Behaviorisme Flashcards
Onvoorwaardelijke stimulus (O.S.):
Een stimulus die van nature en automatisch een reactie oproept. Voorbeeld: voedsel voor een hond, dat automatisch speekselvorming veroorzaakt.
Onvoorwaardelijke respons (O.R.):
De natuurlijke, niet-aangeleerde reactie op de onvoorwaardelijke stimulus. Voorbeeld: speekselvorming van de hond bij het zien of ruiken van voedsel.
Neutrale stimulus (N.S.):
Een stimulus die van nature geen specifieke respons oproept. In Pavlov’s experiment was dit een belgeluid.
Geconditioneerde stimulus (G.S.):
De neutrale stimulus die, na herhaalde koppeling met de onvoorwaardelijke stimulus, een reactie oproept. In Pavlov’s experiment werd de bel een geconditioneerde stimulus.
Geconditioneerde respons (G.R.):
De aangeleerde reactie op de geconditioneerde stimulus. Voorbeeld: speekselvorming van de hond bij het horen van de bel, zelfs zonder voedsel te zien.
Pavlovs experiment
Voor de conditionering: De bel (neutrale stimulus) veroorzaakt geen speekselvorming. Het voedsel (onvoorwaardelijke stimulus) veroorzaakt speekselvorming (onvoorwaardelijke respons).
Tijdens de conditionering: Pavlov liet de bel (neutrale stimulus) direct voorafgaan aan het aanbieden van voedsel (onvoorwaardelijke stimulus). Dit werd herhaald, en de hond leerde de associatie tussen de bel en het voedsel.
Na de conditionering: Na herhaalde koppeling begon de hond te kwijlen (geconditioneerde respons) wanneer hij alleen de bel hoorde (geconditioneerde stimulus), zonder dat er voedsel aanwezig was.
Verwerving (acquisition):
Het proces waarbij de associatie tussen de neutrale stimulus en de onvoorwaardelijke stimulus tot stand komt.
Uitdoving (extinction):
Als de geconditioneerde stimulus (bijvoorbeeld de bel) herhaaldelijk wordt gepresenteerd zonder de onvoorwaardelijke stimulus (het voedsel), zal de geconditioneerde respons (speekselvorming) uiteindelijk afnemen en verdwijnen.

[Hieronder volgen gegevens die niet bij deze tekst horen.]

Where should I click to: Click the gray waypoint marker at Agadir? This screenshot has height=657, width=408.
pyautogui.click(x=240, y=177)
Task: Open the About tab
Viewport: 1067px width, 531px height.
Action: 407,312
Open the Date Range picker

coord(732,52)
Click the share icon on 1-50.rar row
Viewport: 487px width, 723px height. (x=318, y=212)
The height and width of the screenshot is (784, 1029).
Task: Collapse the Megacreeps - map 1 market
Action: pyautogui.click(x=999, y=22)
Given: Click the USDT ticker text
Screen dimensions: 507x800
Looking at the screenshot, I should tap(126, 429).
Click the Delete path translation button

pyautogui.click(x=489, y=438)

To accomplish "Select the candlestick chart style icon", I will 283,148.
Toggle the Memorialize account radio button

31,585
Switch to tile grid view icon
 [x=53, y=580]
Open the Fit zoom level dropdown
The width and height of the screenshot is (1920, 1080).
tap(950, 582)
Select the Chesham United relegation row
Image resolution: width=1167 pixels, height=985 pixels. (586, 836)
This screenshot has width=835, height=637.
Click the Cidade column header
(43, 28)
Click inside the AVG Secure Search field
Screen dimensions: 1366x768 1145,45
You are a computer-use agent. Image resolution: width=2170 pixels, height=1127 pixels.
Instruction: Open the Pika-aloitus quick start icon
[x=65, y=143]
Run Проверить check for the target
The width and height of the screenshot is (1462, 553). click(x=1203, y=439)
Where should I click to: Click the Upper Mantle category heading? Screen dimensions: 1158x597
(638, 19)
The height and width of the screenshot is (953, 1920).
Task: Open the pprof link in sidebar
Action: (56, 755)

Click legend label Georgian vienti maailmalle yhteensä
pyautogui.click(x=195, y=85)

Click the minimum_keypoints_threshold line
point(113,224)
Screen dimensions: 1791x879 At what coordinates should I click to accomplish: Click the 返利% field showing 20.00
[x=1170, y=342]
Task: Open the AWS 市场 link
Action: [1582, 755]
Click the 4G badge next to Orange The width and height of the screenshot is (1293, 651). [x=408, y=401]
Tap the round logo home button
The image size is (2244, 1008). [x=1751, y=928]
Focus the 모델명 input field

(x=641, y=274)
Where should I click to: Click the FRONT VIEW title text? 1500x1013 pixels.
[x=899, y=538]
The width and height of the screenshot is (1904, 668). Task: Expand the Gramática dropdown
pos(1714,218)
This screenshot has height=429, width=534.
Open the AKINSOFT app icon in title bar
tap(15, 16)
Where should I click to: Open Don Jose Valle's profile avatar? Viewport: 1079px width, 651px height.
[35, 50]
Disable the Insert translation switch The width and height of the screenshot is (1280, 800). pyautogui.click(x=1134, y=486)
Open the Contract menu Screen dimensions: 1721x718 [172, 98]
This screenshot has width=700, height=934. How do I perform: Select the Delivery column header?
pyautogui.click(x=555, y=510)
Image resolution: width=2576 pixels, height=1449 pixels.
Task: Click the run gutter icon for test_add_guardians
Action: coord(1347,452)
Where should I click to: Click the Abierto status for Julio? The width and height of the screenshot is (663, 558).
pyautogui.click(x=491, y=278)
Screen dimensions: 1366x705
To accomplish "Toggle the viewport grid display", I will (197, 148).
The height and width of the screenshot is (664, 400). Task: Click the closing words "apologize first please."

Spontaan herstel (spontaneous recovery):
Na een rustperiode kan de geconditioneerde respons spontaan terugkeren, ook al is de associatie al gedoofd.
Stimulusgeneralisatie:
Dit treedt op wanneer stimuli die lijken op de geconditioneerde stimulus ook de geconditioneerde respons oproepen. Als een hond bijvoorbeeld ook kwijlt bij een ander geluid dat lijkt op de bel, is dat generalisatie.
Stimulusdiscriminatie:
Het vermogen om onderscheid te maken tussen verschillende stimuli en alleen te reageren op de specifieke geconditioneerde stimulus. De hond leert bijvoorbeeld alleen op de specifieke bel te reageren en niet op andere geluiden.
Klassieke conditionering
Verwijst naar een leerproces waarbij een organisme nieuwe associaties vormt tussen een neutrale stimulus en een onvoorwaardelijke stimulatie (die van nature een bepaalde respons oproept). Bijv. Pavlov’s experiment.
Positieve bekrachtiging
Gedrag of een respons wordt in een bepaalde situatie
versterkt/beloond door het toevoegen van een positieve bekrachtiger (iets aangenaams).
Negatieve bekrachtiging
Gedrag of een respons wordt in een bepaalde
situatie versterkt/beloond door het wegnemen van een negatieve bekrachtiger (iets
onaangenaams).
Premack principe
Het Premack principe houdt in dat je hoogfrequent gedrag of een hoger
gewaardeerde activiteit afhankelijk maakt van laagfrequent gedrag of een lager
gewaardeerde activiteit, om zo het laagfrequente gedrag te versterken. (bijv. gewaardeerde doen na het minder gewaardeerde).